サイゴン川を望む、An Lamリゾートにて

 そして同じ共産国のベトナムを囲い込み、強敵となった中国に対抗しようとするアメリカは何も変わっていない。民主や自由は、今日も売春宿の華やかなネオン看板の如くピカピカチカチカしている。それに陶酔する大衆は、売春宿を訪れる小銭すら持ち合わせておらず、辛うじて保障されているマスタベーションの自由を満喫している。

● 1つの問いから逃げる日本人

 そんな節操のかけらもないアメリカに追随する日本。1つだけ、日本人の誰もが答えようとしない問題がある――。台湾戦争に際して日本の米軍基地を使うのか?あるいは自衛隊を出動させるのか?

 答えが「Yes」の場合、日本は参戦国になる。日本は一方、台湾は中国の一部と認めているため、「中国内戦参戦」「二度目の中国侵略」とみなされた以上、日本本土は中国の攻撃を受けることになる。日本人はその準備ができているのか?日台友好も正義も素晴らしい。そのため、日本人はどこまでリスクを取り、どこまで犠牲を引き受けられるのか?

 フィリピンはここのところ既に「フィリピン国内の米軍基地は台湾戦争に使われない」と言い出している。日本人はどうする?第二次日中戦争に日本が負けた場合、領土喪失の準備もできているのか?さらにロシアは中国の台湾武力統一を支持する姿勢を明らかにしている。台湾戦争の機に乗じて北海道に手を出した場合は?

 美辞麗句、威勢の良いスローガンを声高に唱える日本人似非保守は愛国者ではなく、紛れもなく害国者だ。

An Lamリゾート滞在中

● 最悪のシナリオ

 日本人は身内に親切だが、社会レベルの公徳心が欠落している。社内不正の隠蔽や加担はまさにその好例。その割に正論や美辞麗句ならペラペラとしゃべる。小集団や身内の実利が損なわれようとすると、すぐに引いてしまう。本当なら、台湾が陥落しても日本は助けないだろう。国益レベルでもそうすべきだが、ただ米国との「小集団」で政治家らの私利私欲が絡んでいたら、その限りではない。つまり日本が第2のウクライナになることだ。

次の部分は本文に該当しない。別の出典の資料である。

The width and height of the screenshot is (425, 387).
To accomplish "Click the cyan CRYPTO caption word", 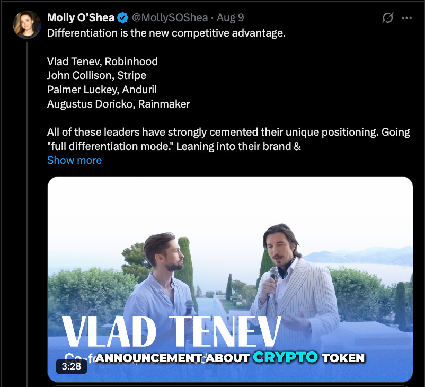I will pyautogui.click(x=286, y=357).
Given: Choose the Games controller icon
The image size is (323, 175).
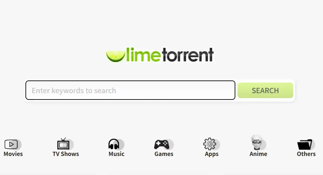Looking at the screenshot, I should (x=162, y=144).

 近日のワシントンポスト報道――台湾は戦争になれば、制空権を中国軍に渡してしまう。最悪のシナリオとは何か?

 米国=第一列島線放棄。グアム防衛、第二列島線の死守。
 台湾=中華人民共和国台湾省になる。
 日本=新宗主国を戴く。

● 「民意」無視と民主主義の二重基準

 中国大陸人民の恐らく95%以上が台湾統一を支持している。これは紛れもなく「民意」である。太平洋戦争、第二次世界大戦も同様、日本国民やドイツ国民の「民意」に支えられていた。民主主義は民意ベースであるから、「民意」の中身によって二重基準があってはならない。避けてもならない。

 アンディー・オグレス氏ら米下院議員は4月15日までに、米政府に対し中国の同盟国への資金援助停止を求める法案を提出した。同法案は台湾の主権を認めない国への米国からの援助を禁止することが目的。過去に台湾と断交したコスタリカ、パナマ、ドミニカ共和国、エルサルバドル、ソロモン諸島、キリバス、ニカラグア、ホンジュラスを含む21カ国が対象として挙げられている。

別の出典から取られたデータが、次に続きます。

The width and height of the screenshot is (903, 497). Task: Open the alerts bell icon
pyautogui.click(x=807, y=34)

 「台湾から中国に乗り換えた国」を罰するなら、もっとも悪しき前例をつくったのは、アメリカ自身ではないか。自己制裁すべきだ。日本も同類で制裁対象となってしかるべきだ。アメリカの論理的倒錯は、すでに野蛮の域に到達している。

● 中国との付き合い方

 親中・媚中か嫌中・反中。――中国に媚を売るのでなければ、中国と戦う。日本人はすぐに二元論に走る。強かに中国を利用するという知恵はいつまでも生まれない。